Calls many stored dataframes, change them and combine them

Question 1

I call many dataframes (using pickle), then I extract the interesting values of each one and finally combine them. Is there a better way to do it? For example with a for loop call them automatically instead of having to repeat the code many times?

#Dataframe 1
df_NB_E = pd.read_pickle('/Dataframes/Total Accuracy NB_E')
lvl0 = ['AWA', 'REM', 'S1', 'S2', 'SWS', 'ALL'] 
lvl1 = ['10x20', '10x10', '10x5', '10x2', ] 
df_NB_E.index = pd.MultiIndex.from_product([lvl0, lvl1])
df_NB_E['Total Acc'] = df_NB_E.mean(axis=1).round(4)*100 
df_NB_E=df_NB_E.reset_index().pivot('level_1', 'level_0', 'Total Acc').loc['10x10'].reset_index()
df_NB_E.rename(columns={'10x10':'NB_E'},inplace=True)
#Dataframe 2
df_LDA_E = pd.read_pickle('/Dataframes/Total Accuracy LDA_E')
lvl0 = ['AWA', 'REM', 'S1', 'S2', 'SWS', 'ALL'] 
lvl1 = ['10x20', '10x10', '10x5', '10x2', ] 
df_LDA_E.index = pd.MultiIndex.from_product([lvl0, lvl1])
df_LDA_E['Total Acc'] = df_LDA_E.mean(axis=1).round(4)*100 
df_LDA_E=df_LDA_E.reset_index().pivot('level_1', 'level_0', 'Total Acc').loc['10x10'].reset_index()
df_LDA_E.rename(columns={'10x10':'LDA_E'},inplace=True)
#Dataframe 3
df_DT_E = pd.read_pickle('/Dataframes/Total Accuracy DT_E')
lvl0 = ['AWA', 'REM', 'S1', 'S2', 'SWS', 'ALL'] 
lvl1 = ['10x20', '10x10', '10x5', '10x2', ] 
df_DT_E.index = pd.MultiIndex.from_product([lvl0, lvl1]) 
df_DT_E['Total Acc'] = df_DT_E.mean(axis=1).round(4)*100 
df_DT_E=df_DT_E.reset_index().pivot('level_1', 'level_0', 'Total Acc').loc['10x10'].reset_index()
df_DT_E.rename(columns={'10x10':'DT_E'},inplace=True)
#Dataframe 4
df_RF_E = pd.read_pickle('/Dataframes/Total Accuracy RF_E')
lvl0 = ['AWA', 'REM', 'S1', 'S2', 'SWS', 'ALL'] 
lvl1 = ['10x20', '10x10', '10x5', '10x2', ] 
df_RF_E.index = pd.MultiIndex.from_product([lvl0, lvl1]) 
df_RF_E['Total Acc'] = df_RF_E.mean(axis=1).round(4)*100 
df_RF_E=df_RF_E.reset_index().pivot('level_1', 'level_0', 'Total Acc').loc['10x10'].reset_index()
df_RF_E.rename(columns={'10x10':'RF_E'},inplace=True)
#Combining the 4 dataframes
pd.concat([df_NB_E, df_LDA_E, df_DT_E, df_RF_E], axis=1)

enter image description here

Question 2

There are definitely ways to simplify this code to avoid code repetition.

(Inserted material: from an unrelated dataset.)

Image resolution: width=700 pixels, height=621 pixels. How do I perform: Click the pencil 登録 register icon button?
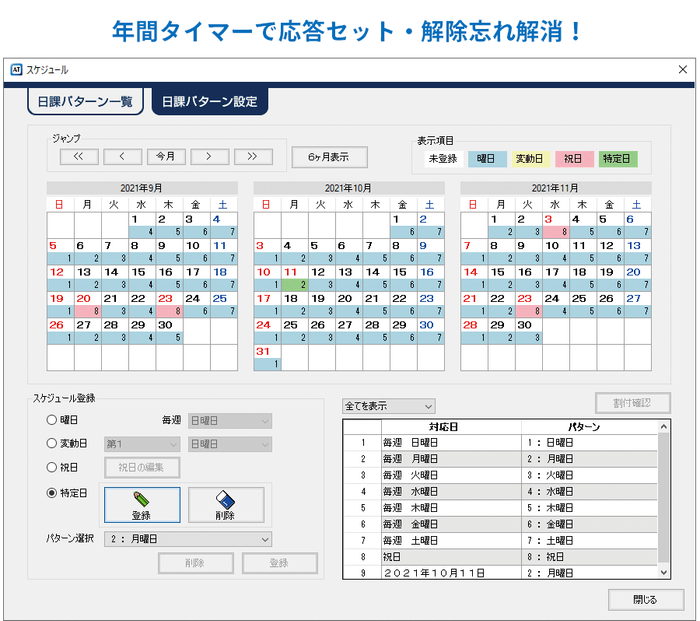coord(142,505)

For each of your dataframes, I noticed that you are doing essentially the same thing with only two differences:

the path to the frame
the custom name of each frame

This suggests that these blocks can be simplified into a single function with the two dynamic elements passed in as parameters like this.

def modifyFrame(frameName,frameLocation):
 df = pd.read_pickle(frameLocation)
 lvl0 = ['AWA', 'REM', 'S1', 'S2', 'SWS', 'ALL'] 
 lvl1 = ['10x20', '10x10', '10x5', '10x2', ] 
 df.index = pd.MultiIndex.from_product([lvl0, lvl1])
 df['Total Acc'] = df.mean(axis=1).round(4)*100 
 df=df.reset_index().pivot('level_1', 'level_0', 'Total Acc').loc['10x10'].reset_index()
 df.rename(columns={'10x10':frameName},inplace=True)
 return df

Now there are a few ways to simplify your code. One of the simplest ways would be to just call the function four times. This might be an option if you only have a few frames to modify, and the parameters for the frames don't change.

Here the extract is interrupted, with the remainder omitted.